Text:
· · · · ·
👋 In this kernel I will go through one possible approach, a histogram based method, to estimate breast densities. The method has been presented in Wu et al. (2018) \[1\] (see also Karssemeijer 1998 \[2\]). Wu et al. implement the histogram as a baseline method to compare agaist their convolutional neural network-based method.

<div class="alert alert-block alert-info">
<b>Tip:</b> The Breast Imaging Reporting and Data System (BI-RADS) is used to classify breast density into four categories: <b>"A"</b>: almost entirely fatty breast tissue, <b>"B"</b>: areas of dense glandular tissue and fibrous connective tissue, <b>"C"</b>: heterogeneously dense breast tissue with many areas of glandular tissue and fibrous connective tissue, <b>"D"</b>: extremely dense breast tissue.
</div>

<div class="alert alert-block alert-success">
    <b>Data source:</b> Radiological Society of North America. (2022, Nov 29). RSNA Screening Mammography Breast Cancer Detection, Version 1. Retrieved 2023 Feb 9 from [https://www.kaggle.com/competitions/rsna-breast-cancer-detection/data].
</div>

# Imports

In [None]:
import os
import sys
import glob
import pathlib

import pandas as pd
import numpy as np

import pydicom
from pydicom.errors import InvalidDicomError
from pydicom.pixel_data_handlers.util import apply_voi_lut

import matplotlib.pyplot as plt

import torch

# Clone `breast_density_classifier` repository

The `breast_density_classifier` is published under BSD-2-Clause license which is compatible with the Apache 2.0 open source license under which this notebook has been made public.

In [None]:
if not os.path.isdir('/kaggle/working/breast_density_classifier'):
    !git clone https://github.com/nyukat/breast_density_classifier.git

## Add path

In [None]:
density_classifier_loc = '/kaggle/working/breast_density_classifier'
sys.path.append(density_classifier_loc)  # According to https://www.kaggle.com/general/135988#1985330

## Add `__init__.py`

Let's include `__init__.py` to access the files as modules.

In [None]:
save_path = density_classifier_loc + '__init__.py'
if not os.path.isfile(save_path):
    open(save_path, 'a').close()

# Install dependencies

In addition to the commands below, there is also a wheel (https://www.kaggle.com/code/vslaykovsky/rsna-2022-whl) which can be used in an offline setting.

In [None]:
!pip install python-gdcm -q
!pip install pylibjpeg -q

# Read metadata

In [None]:
train_meta = pd.read_csv("/kaggle/input/rsna-breast-cancer-detection/train.csv")
train_meta.head()

In [None]:
train_meta.loc[train_meta['density'] == 'C'].head()
· · · · ·
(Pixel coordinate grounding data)

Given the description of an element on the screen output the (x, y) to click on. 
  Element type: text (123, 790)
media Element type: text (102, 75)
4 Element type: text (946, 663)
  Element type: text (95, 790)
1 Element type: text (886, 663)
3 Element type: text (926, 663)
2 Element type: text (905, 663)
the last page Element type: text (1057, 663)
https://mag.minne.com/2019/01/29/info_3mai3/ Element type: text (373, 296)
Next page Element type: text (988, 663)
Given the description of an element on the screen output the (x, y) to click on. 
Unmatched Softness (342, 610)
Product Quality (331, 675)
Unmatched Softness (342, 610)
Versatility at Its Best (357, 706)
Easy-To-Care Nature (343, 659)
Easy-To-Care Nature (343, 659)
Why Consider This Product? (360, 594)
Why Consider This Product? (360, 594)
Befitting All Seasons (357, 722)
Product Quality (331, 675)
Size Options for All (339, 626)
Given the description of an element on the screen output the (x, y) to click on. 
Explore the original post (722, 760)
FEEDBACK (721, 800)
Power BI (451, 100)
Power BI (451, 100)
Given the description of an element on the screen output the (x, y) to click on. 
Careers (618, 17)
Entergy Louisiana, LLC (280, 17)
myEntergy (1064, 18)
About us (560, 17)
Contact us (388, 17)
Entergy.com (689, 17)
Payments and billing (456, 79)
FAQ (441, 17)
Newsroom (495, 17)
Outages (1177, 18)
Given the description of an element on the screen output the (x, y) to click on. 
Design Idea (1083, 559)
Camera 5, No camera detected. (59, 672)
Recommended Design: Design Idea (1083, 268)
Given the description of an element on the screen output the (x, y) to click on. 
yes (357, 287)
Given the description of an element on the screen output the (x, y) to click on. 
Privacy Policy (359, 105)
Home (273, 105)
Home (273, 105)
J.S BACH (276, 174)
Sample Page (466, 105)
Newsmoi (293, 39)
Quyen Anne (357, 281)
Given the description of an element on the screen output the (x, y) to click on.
· · · · ·
Exercise tasks:
**A.** Rewrite the paragraph of the breast density text that begins "In this kernel I will go through" in a shorter form that keeps its main facts.
**B.** Copy the breast density text from the words "import pydicom" through "been made public.", and replace "notebook" with "kernel".

Your written answers:
**A.** This kernel covers a histogram-based method for estimating breast densities. The method was presented in Wu et al. (2018) [1] (see also Karssemeijer 1998 [2]), where it serves as a baseline for comparison with the authors' convolutional neural network-based method.

**B.**
import pydicom
from pydicom.errors import InvalidDicomError
from pydicom.pixel_data_handlers.util import apply_voi_lut

import matplotlib.pyplot as plt

import torch

# Clone `breast_density_classifier` repository

The `breast_density_classifier` is published under BSD-2-Clause license which is compatible with the Apache 2.0 open source license under which this kernel has been made public.